> **List of tasks**:
• A. In the article about Hastie's 100th birthday, name every place where he held a government-funded Green Thumb job.
• B. Carry the article about Hastie's 100th birthday forward from its final sentence.

> **Extract to read**:
He can still spin a yarn to a visitor or he can fill in a historical gap, helping others as they write of Northeast Pennsylvania’s anthracite era.


The Hastie family reunion, timed with the 100th birthday in mind, will be held Memorial Day at Frances Slocum State Park. It will be mainly a family and by-invitation event.


Bob Wolensky, the historian who collaborated with Hastie on a book, will be there because a family commitment precludes his attendance Tuesday.


Hastie’s daughter, Megan, said the celebration Tuesday is 5 to 8 p.m. at the VA Community Living Center pavilion. This occasion is for friends, neighbors, family and the community. In case of bad weather, the celebration will be moved to the recreation room on the CLC’s second floor.


“More important than anything will be the presence of family, friends, and neighbors,” Megan Hastie said.


Hastie loves to tell stories. Some are humorous and others are deadly serious, including his role in rescuing men from the Knox Mine.


He was born, second of six children, in West Pittston on May 28, 1919, son of Aaron and Sarah Tilley Hastie.


His mom was Welsh-American and his dad was Scottish-American.


Hastie was baptized at the Welsh Congregational Church in Pittston, but subsequently attended the First Presbyterian Church of Pittston, of which he remains a member. He lived his life in West Pittston, most of it residing in a modest home on Delaware Avenue.


After graduating from West Pittston High School in 1936, where he participated in track and baseball, Hastie found it difficult to land a job in the Depression-era United States: He cut grass, picked apples and did a brief stint in a silk mill.


Following service in World War II, Hastie took government-funded Green Thumb jobs, obtaining positions at WVIA public television station; the Children’s Museum in Forty Fort, where he was a guide and Wyoming Historical & Geological Society where he did an inventory of museums.


But it is the mining industry connection that is Hastie’s legacy. His father-in-law, Bill Groves, a mine superintendent at Knox, helped him get a job in the 1950s.

> **Dataset content**:
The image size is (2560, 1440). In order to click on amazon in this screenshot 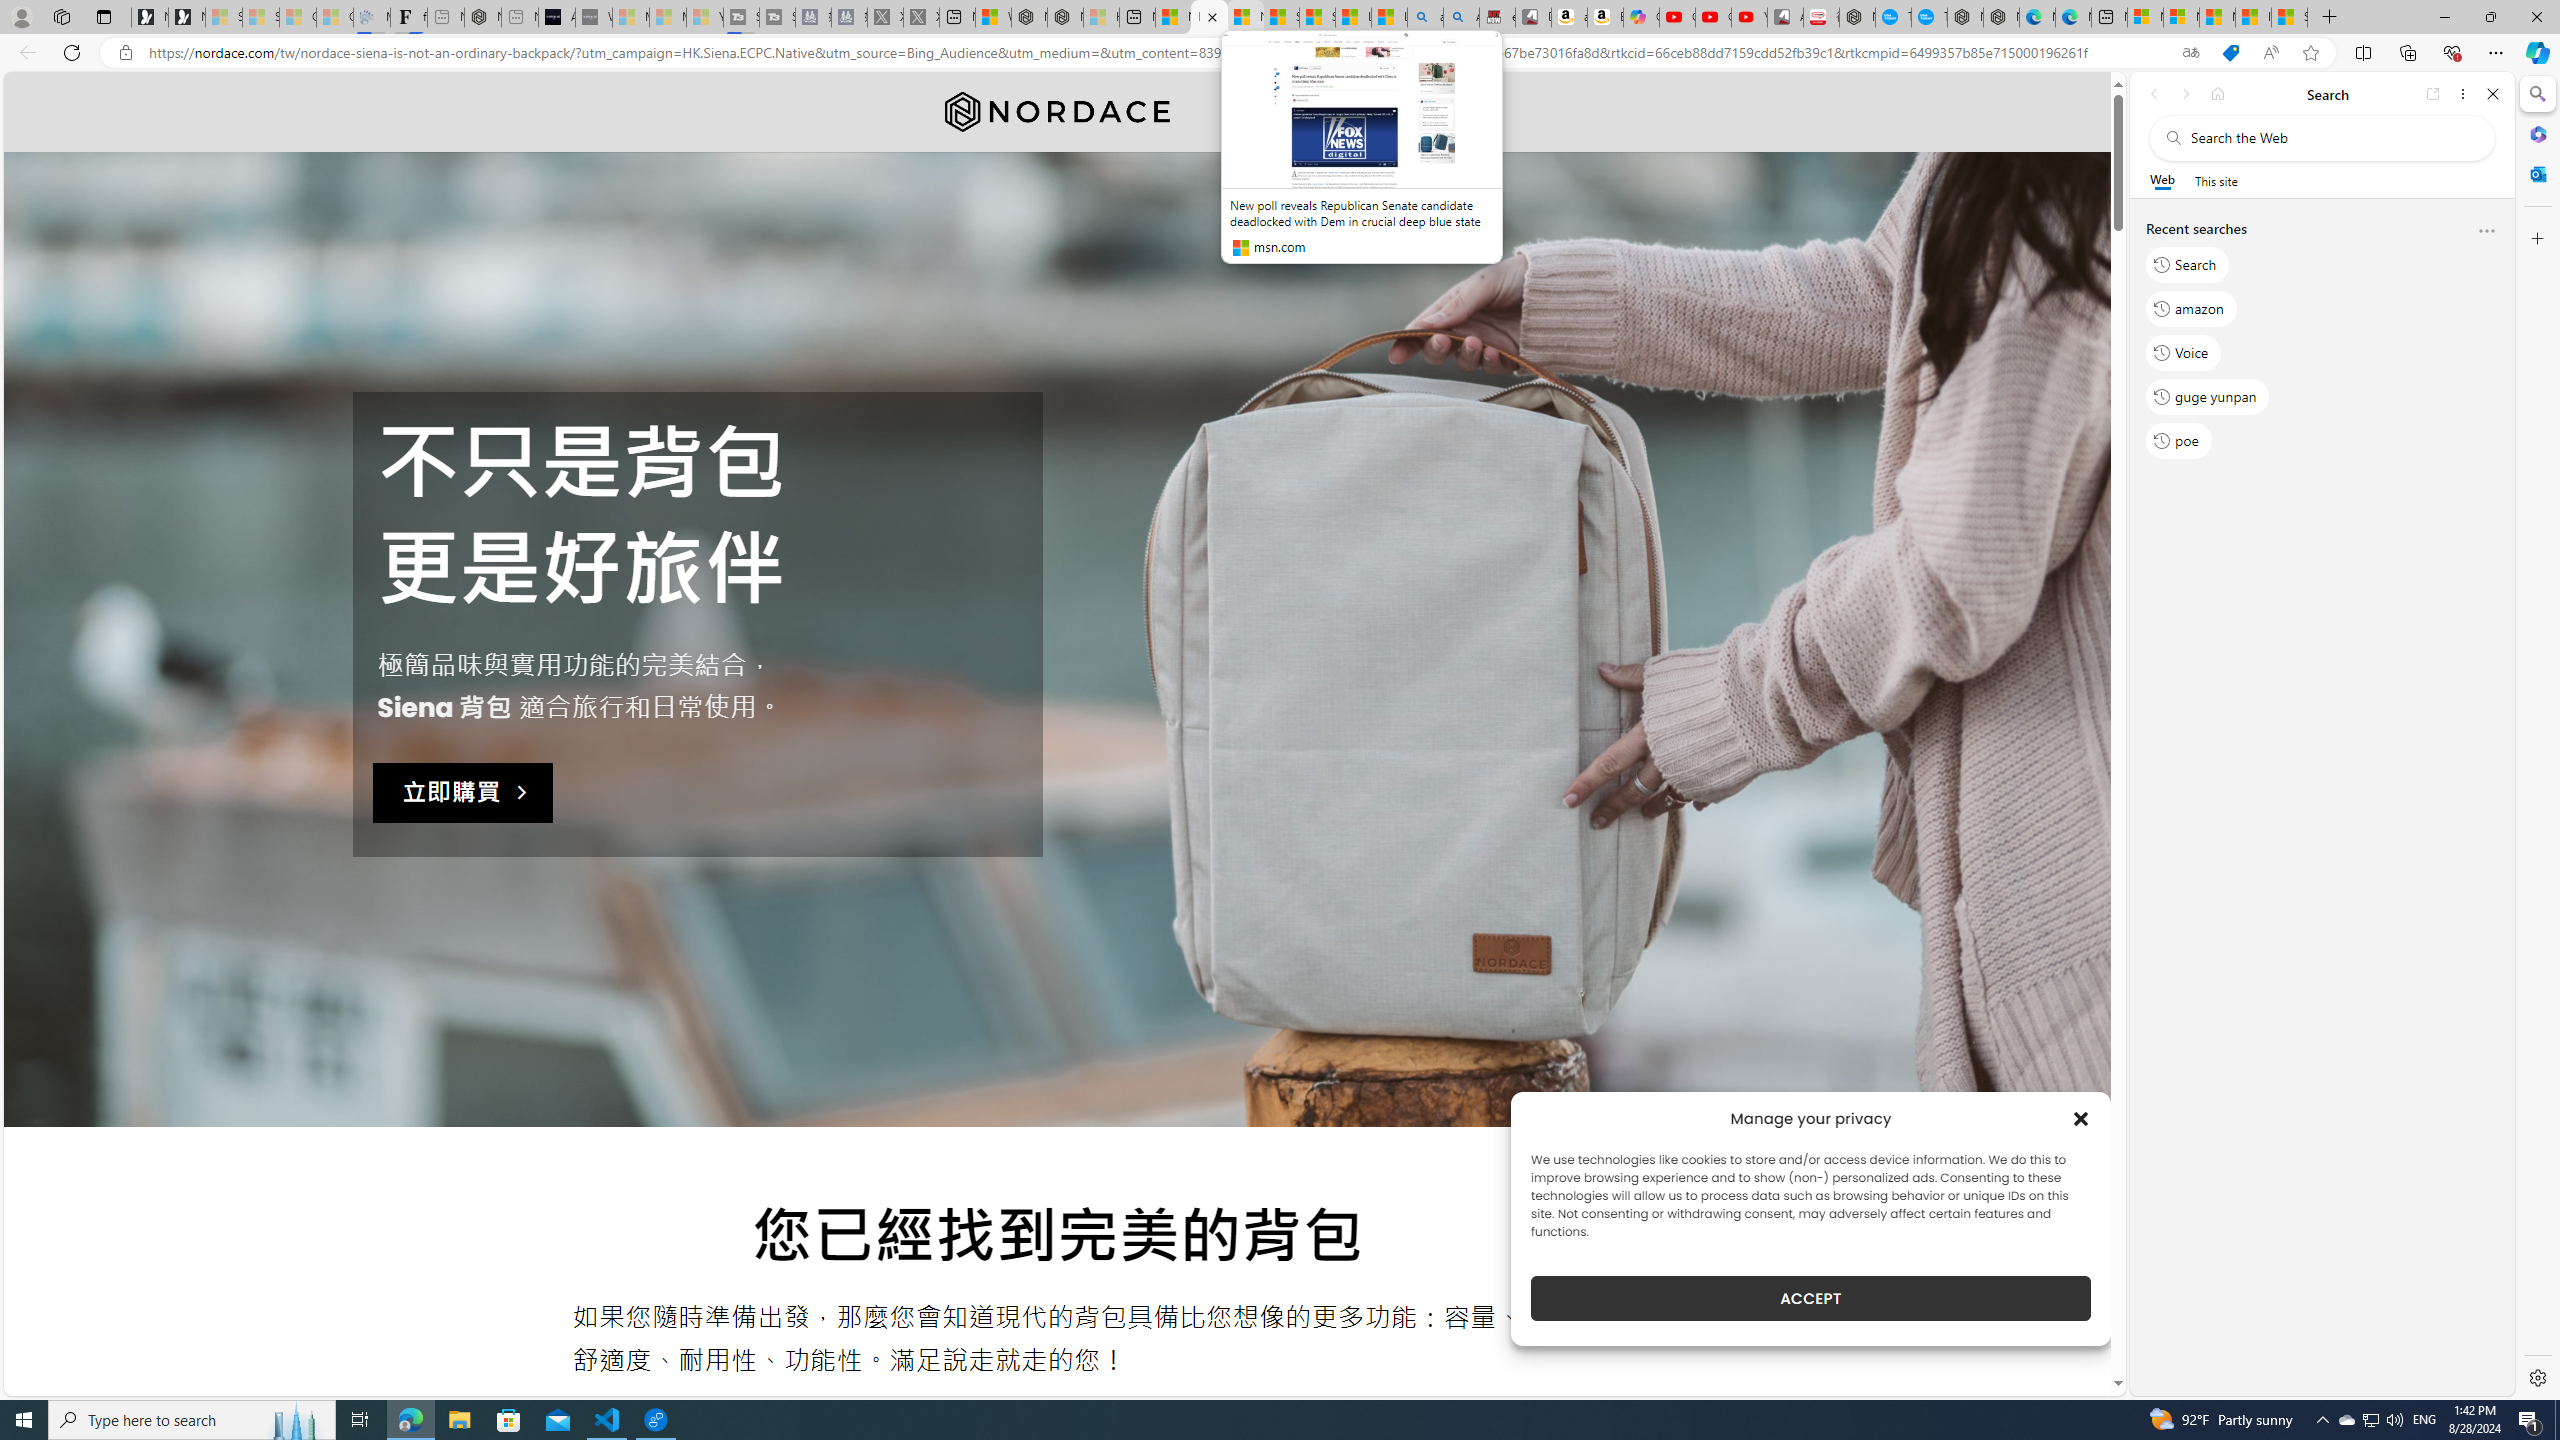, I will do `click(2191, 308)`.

==

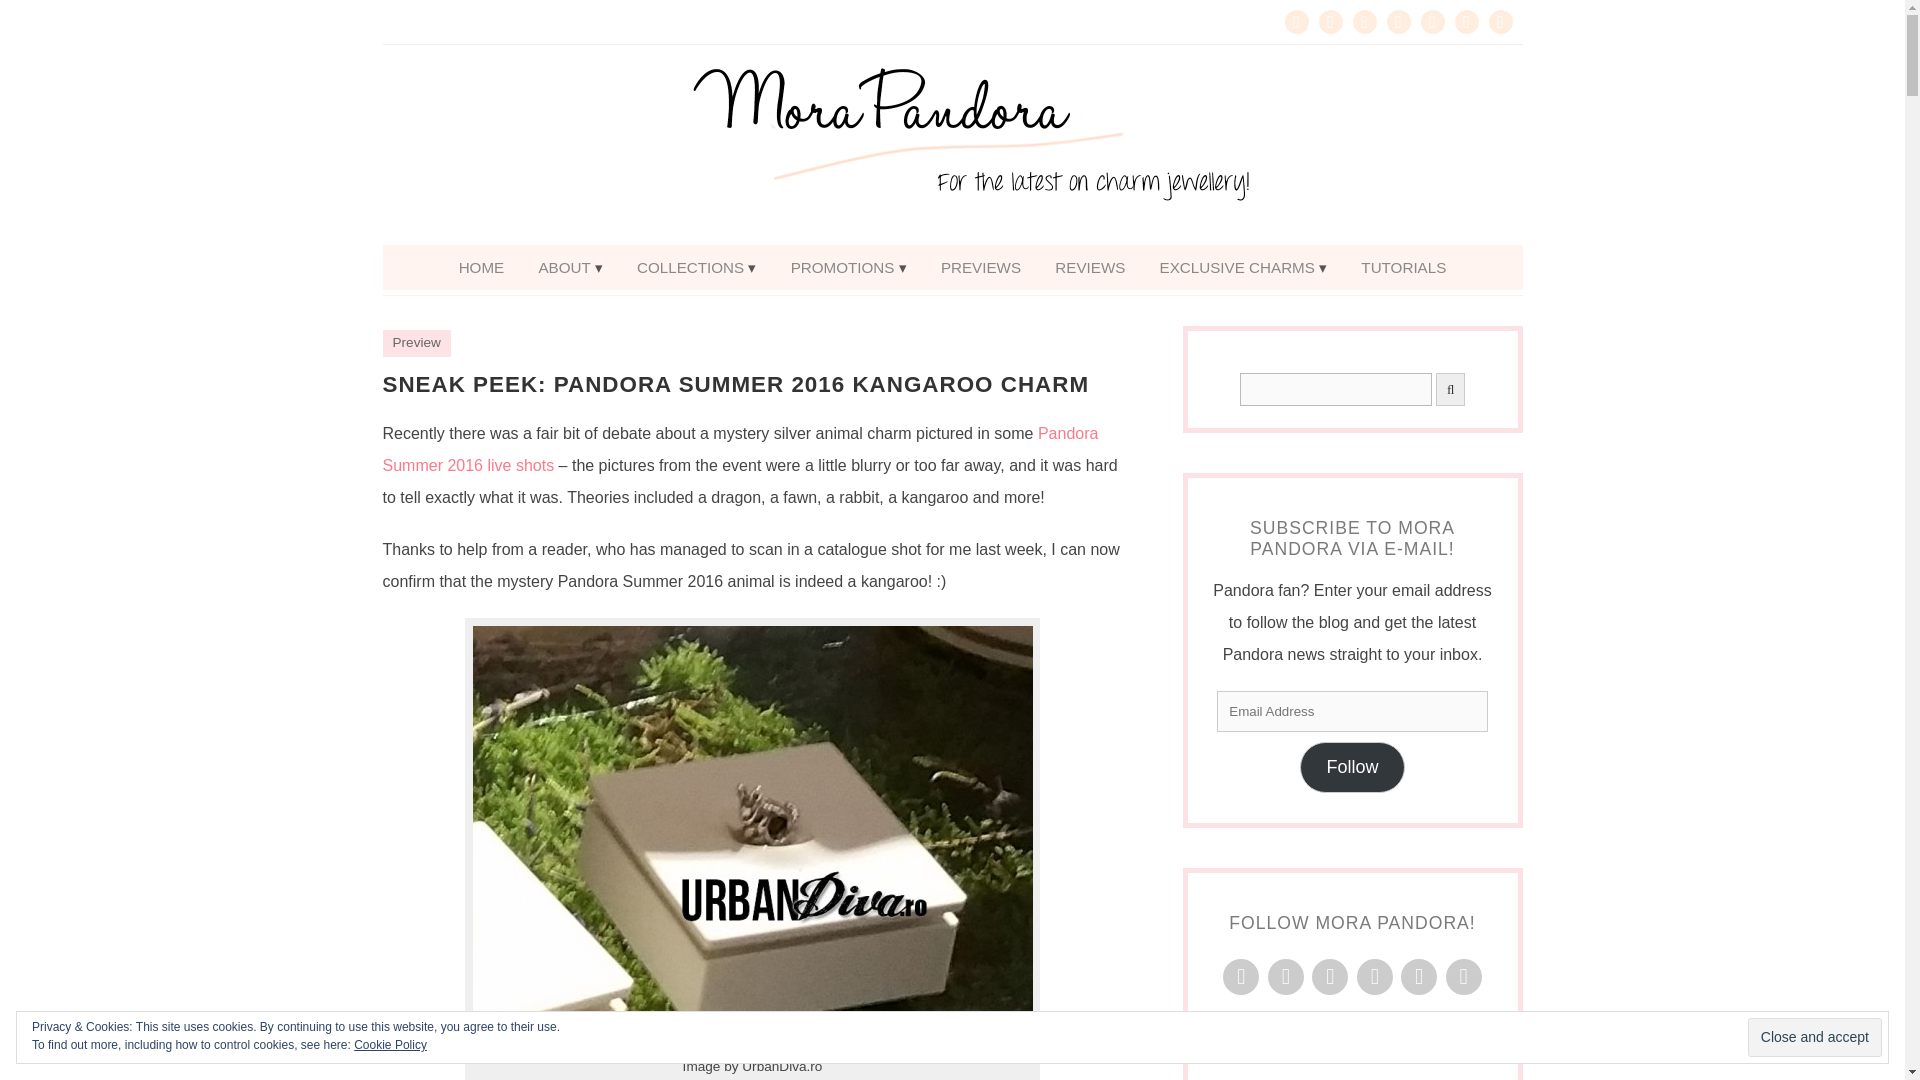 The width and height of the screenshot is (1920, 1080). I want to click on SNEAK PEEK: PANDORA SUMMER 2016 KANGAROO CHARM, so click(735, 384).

--

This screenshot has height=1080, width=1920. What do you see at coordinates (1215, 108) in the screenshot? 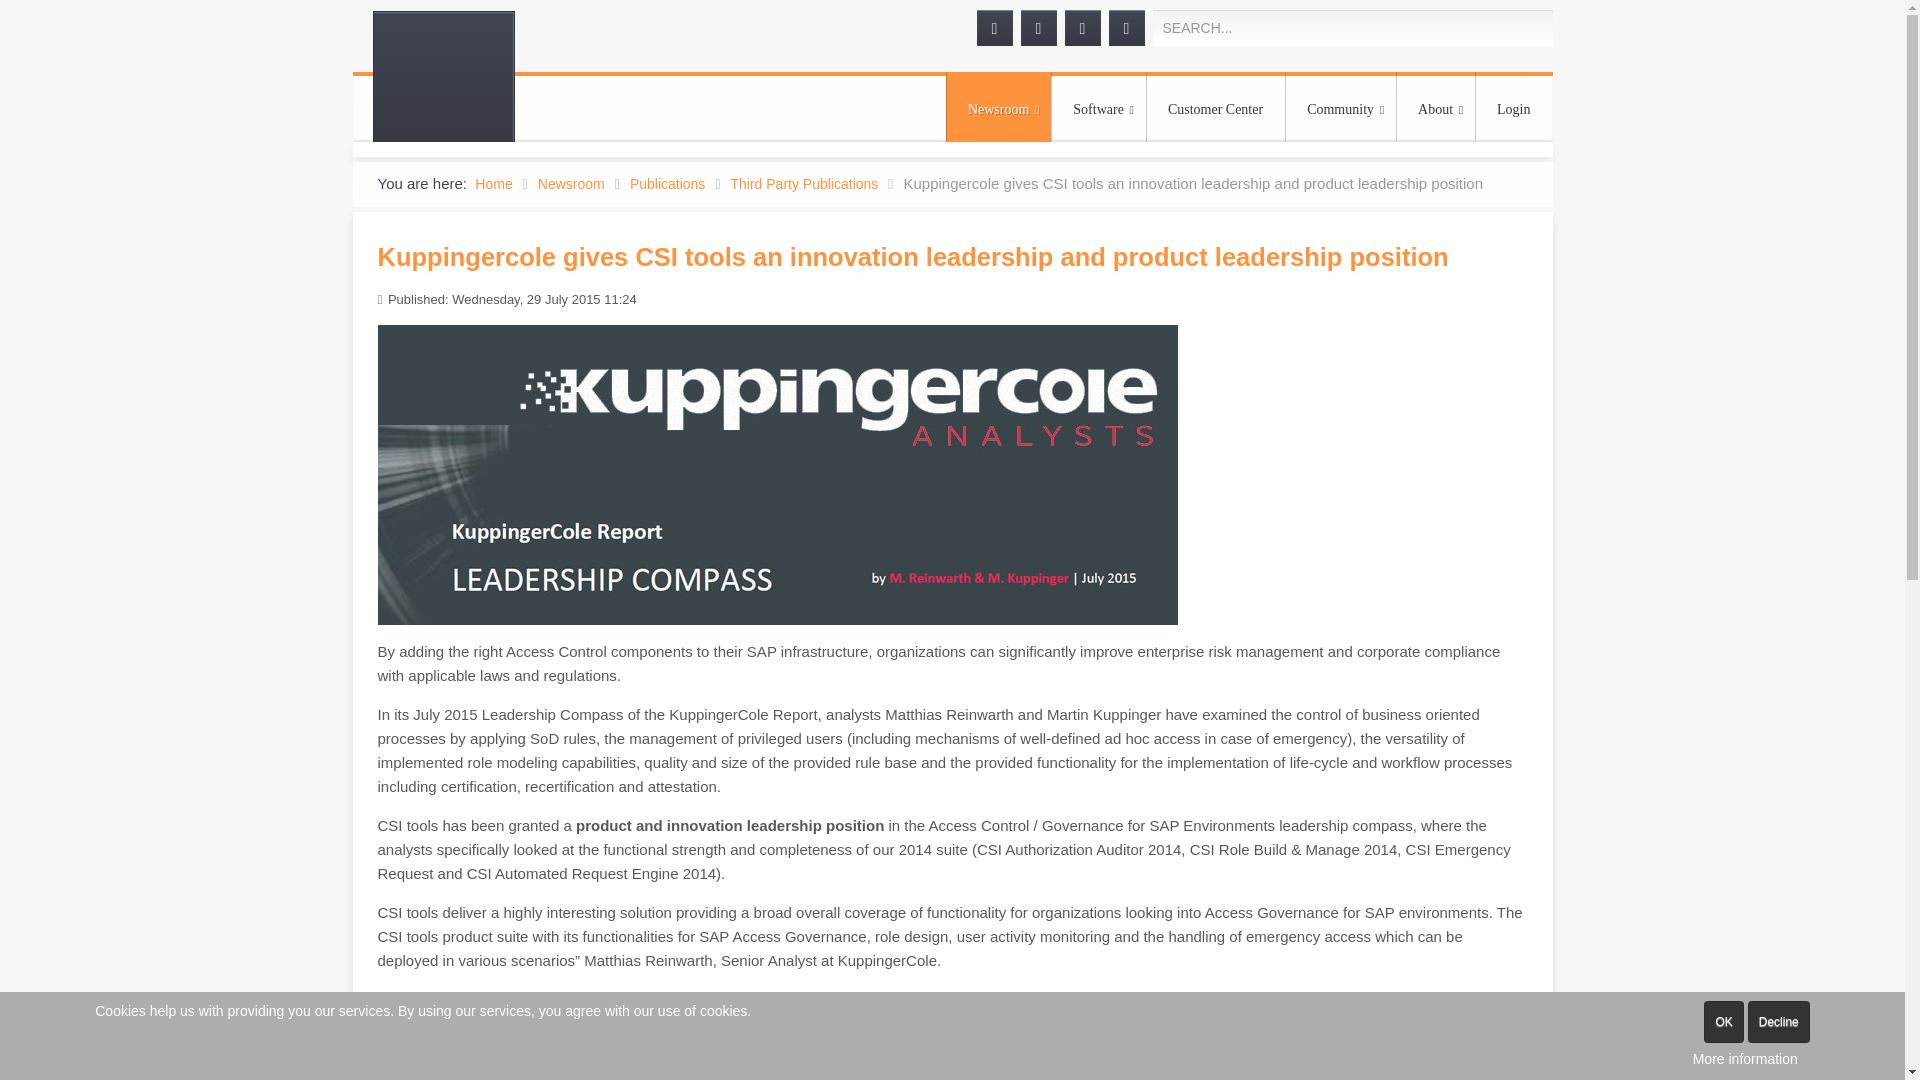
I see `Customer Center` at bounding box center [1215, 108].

> **Answers for this exercise**:
• A.
- WVIA public television station
- the Children's Museum in Forty Fort
- the Wyoming Historical & Geological Society

• B.
The Knox had operations on both sides of the Susquehanna River and Hastie “rode the rope” in guiding coal cars down the slope at the Schooley workings in Exeter. He then became a laborer, at $12 a day.


The Knox disaster site is on the east side of the river, at Port Griffith in Jenkins Twp. Knox Coal Company, founded in 1943, leased the Ewen Colliery workings from the Pennsylvania Coal Company.


On Jan. 22, 1959. Hastie was due to work the afternoon shift and he walked to work, only to meet his foreman who said, “Billy, we have trouble here.”


Knox had allowed mining to within 20 feet of the river bottom, Hastie said, and the swollen stream broke into the workings at 11:20 a.m. Twelve men died and three of those miners were at the coal face where Hastie would have been working had the accident happened later in the day.


Hastie helped rescue some of the 69 miners who escaped. He was on patrol on the railroad track running along the river. A miner in working clothes approached and he told Hastie that he had come out of the mine through the Eagle air shaft, a shaft that Hastie had never known of before that day.


Hastie and others dropped wire cables and ropes which the miners used to scale the air shaft. Others inside had been warned to flee before the onrushing water made escape impossible.


Hastie later worked in the manufacturing of truck bodies and for Conrail, the successor to the railroads that once hauled coal from the Wyoming Valley. He also served a term on West Pittston Borough Council. Hastie’s wife, the former Elizabeth Groves, died in 1996.


The anthracite mining connection has shaped his legacy.


In his 1990s, he co-authored Anthracite Labor Wars with Dr. Wolensky.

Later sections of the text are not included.